The global brain is a metaphor for the worldwide intelligent
network formed by all the individuals of this planet, together with the
information and communication technologies that connect them into a self-organizing whole. As the internet
becomes faster, more intelligent, and more encompassing, it
increasingly ties us together into a single information processing
system, which functions like a nervous system for the planet Earth. The intelligence of this network is collective or distributed: it is not centralized or localized in any particular individual, organization or computer system.
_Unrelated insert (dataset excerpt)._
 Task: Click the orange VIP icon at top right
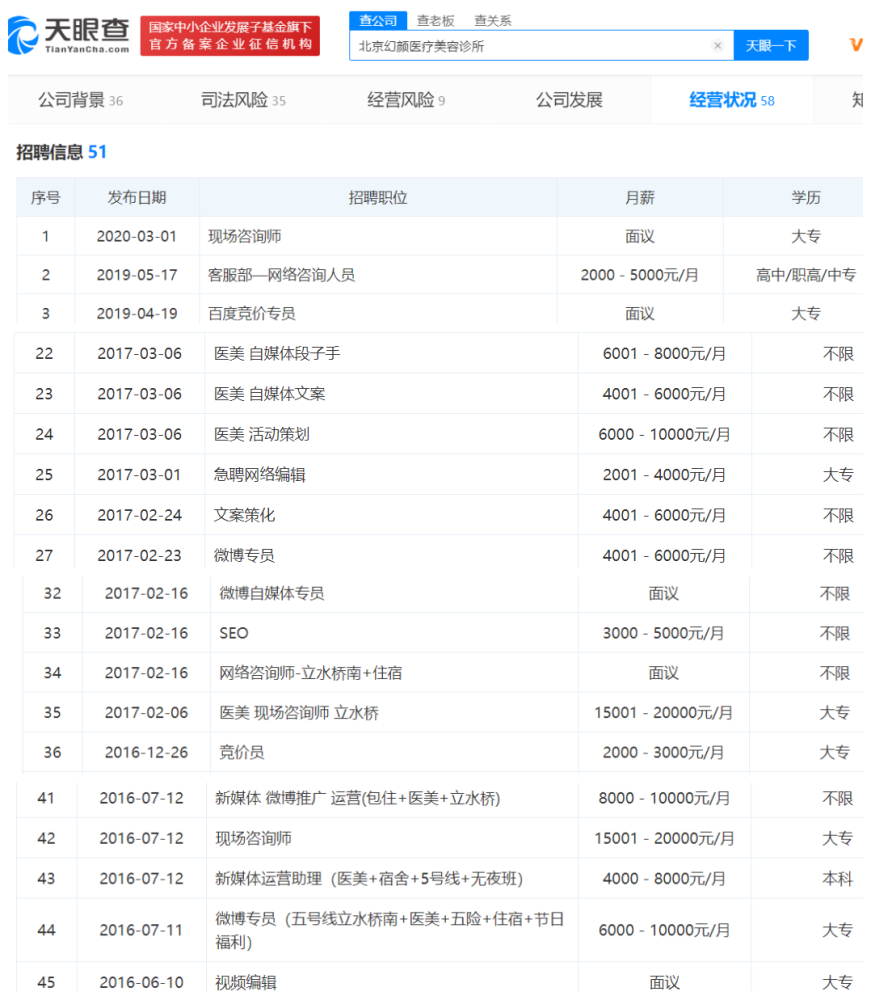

It rather emerges from the dynamic networks of interactions between its components, a property typical of complex adaptive systems.[1]
The World-wide web in particular resembles the organization of a brain with its webpages (playing a role similar to neurons) connected by hyperlinks (playing a role similar to synapses), together forming an associative network along which information propagates.[2] This analogy becomes stronger with the rise of social media, such as Facebook, where links between personal pages represent relationships in a social network along which information propagates from person to person.[3] Such propagation is similar to the spreading activation that neural networks in the brain use to process information in a parallel, distributed manner.
Although the underlying ideas are much older, the term "global brain" was coined in 1982 by Peter Russell in his book The Global Brain.[4] How the Internet might be developed to achieve this was set out in 1986 .[5] The first peer-refereed article on the subject was written by Mayer-Kress and Barczys in 1995,[6] while the first algorithms that could turn the world-wide web into a collectively intelligent network were proposed by Francis Heylighen and Johan Bollen in 1996.[2][7]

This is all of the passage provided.